Wie schrieb Philipp Otto Runge 1802 so schön und in diesem Kontext gleichzeitig so passend an seinen Bruder Daniel: "Die Farbe ist die letzte Kunst und die uns noch immer mystisch ist und bleiben muss, die wir auf wunderlich ahnende Weise wieder nur in den Blumen verstehen." Viele ihrer Werke erinnern trotz der offensichtlichen Abstraktion an natürliche Formen, an wilde Gärten in britischer Manier, an gitterartige Ast- und Korallstrukturen, fruchtbare Erde – gar an japanische Kirschblüten, prächtige Rosen und tiefgrünes Blattwerk. Und gerade in der abstrakten Form in Symbiose zu Reminiszenzen an die Natur scheint das Faszinosum ihrer Kunst zu liegen.

Die Schweizer Kunsthistorikerin Dominique von Burg beschrieb Rothamels Arbeiten einmal als „Farberuptionen“, als „Kraftfelder und Wachstumsrhythmen“, die weniger die Schönheit und Üppigkeit der Natur wiedergäben, sondern das ihr Verborgene, ihre Kräfte und Energien auszuloten vermögen. Für Vera Rothamel selbst ist die Natur kein „Ausgangspunkt“, vielmehr diffundieren ihre Formen „frei ins Bild und vor allem in die Eigengesetzlichkeit der Farbe hinein“. Sinnliche Bildräume scheinen eröffnet zu werden, denn die Farben vermögen in ihren Anordnungen den Anschein räumlicher Tiefe zu vermitteln.

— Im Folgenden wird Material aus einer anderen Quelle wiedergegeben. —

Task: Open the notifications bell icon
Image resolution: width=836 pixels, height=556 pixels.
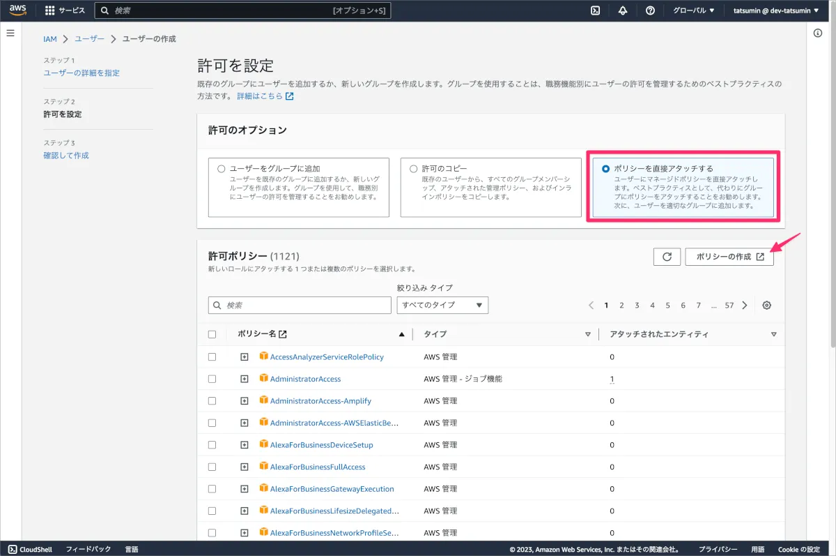Action: point(623,10)
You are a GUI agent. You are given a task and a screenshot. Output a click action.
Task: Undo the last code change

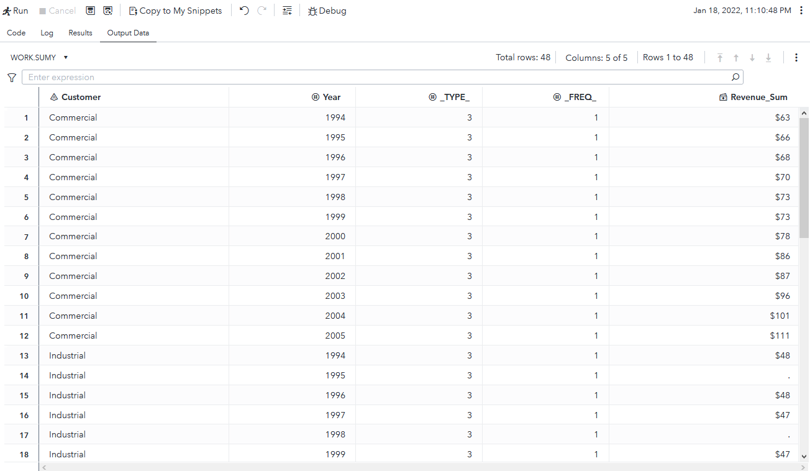(243, 10)
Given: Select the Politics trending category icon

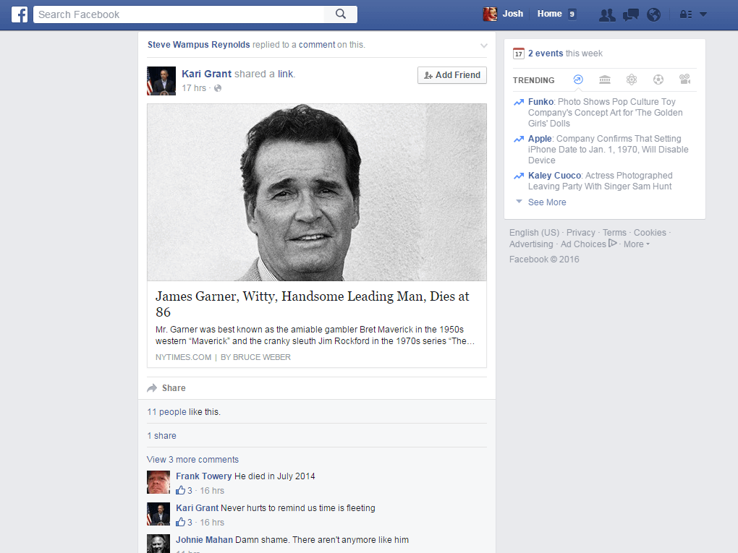Looking at the screenshot, I should [605, 80].
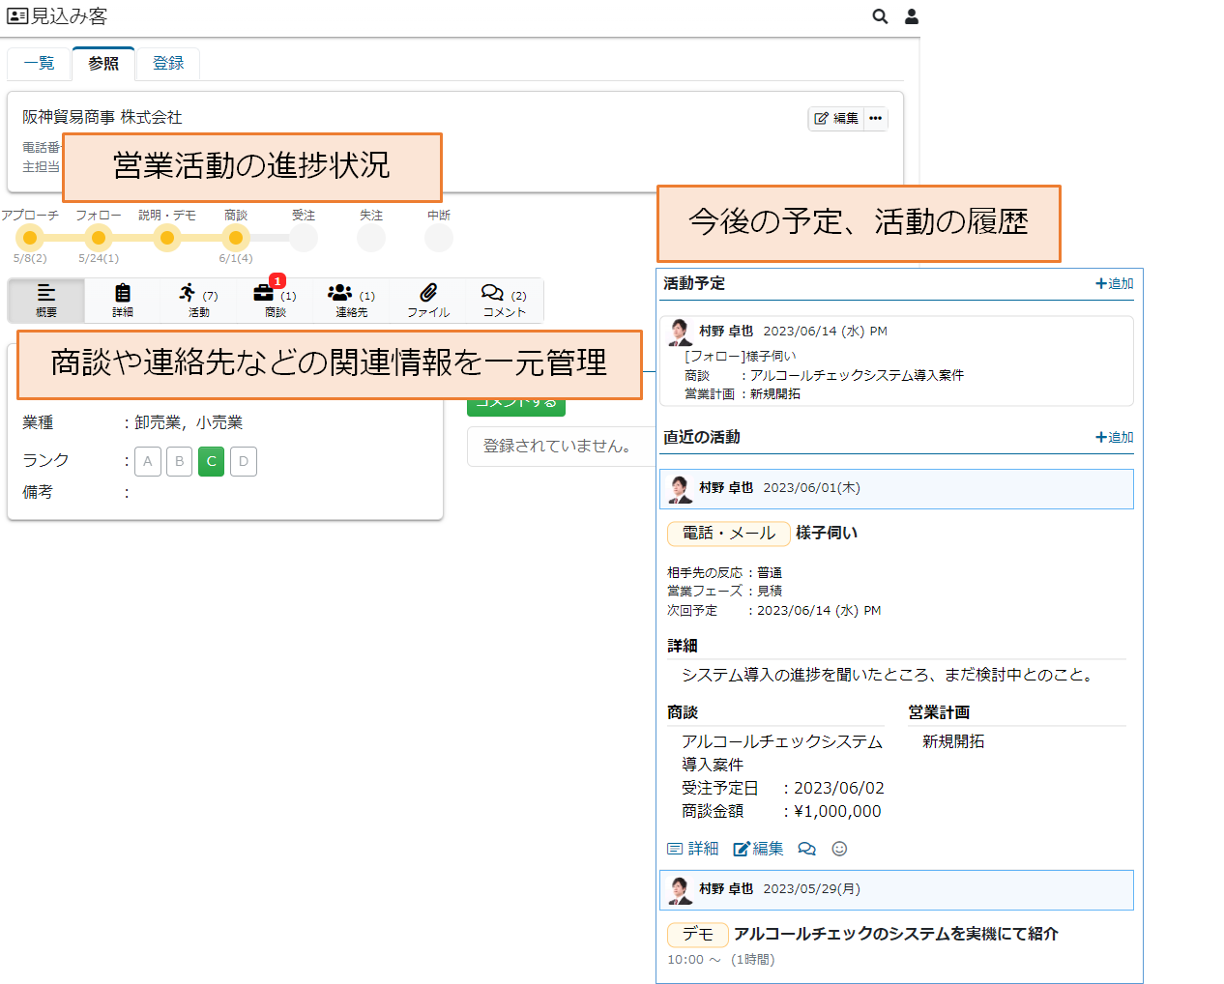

Zusätzlich zur durchdringenden Farbigkeit fällt das Auge auf die verwendeten hochwertigen Materialien: eigens für die Künstlerin hergestellte Öltemperafarben oder Büttenpapier und Nessel als Malgrund tragen zur stetigen Intensivierung von Form und Farbe bei.

Elementare Grundlage für das Oeuvre der Künstlerin ist zudem der Steindruck bzw. die Lithographie: Dabei wird ein freies Motiv mit einem speziellen Verfahren auf Solnhofener Kalkstein übertragen und jede Farbe schließlich mit einem jeweiligen Stein auf Papier gedruckt. Das technische Verfahren kulminiert so mit der ursprünglichen Basis der Malerei und ergibt auf diese Weise neue Kontexte und sich überlagernde Bildgefüge, deren visuelle Ergebnisse eine ganz eigene Dynamik erzeugen.

Ich möchte den Kreis an dieser Stelle mit einem letzten Zitat Albers schließen, der einmal sagte: „Abstraktion ist real, vermutlich realer als die Natur.“ In diesem Sinne, sehr verehrte Damen und Herren, haben Sie nun selbst die Gelegenheit, die sinnlichen Farbräume von Vera Rothamel zu betreten – ich wünsche Ihnen einen schönen und anregenden Abend.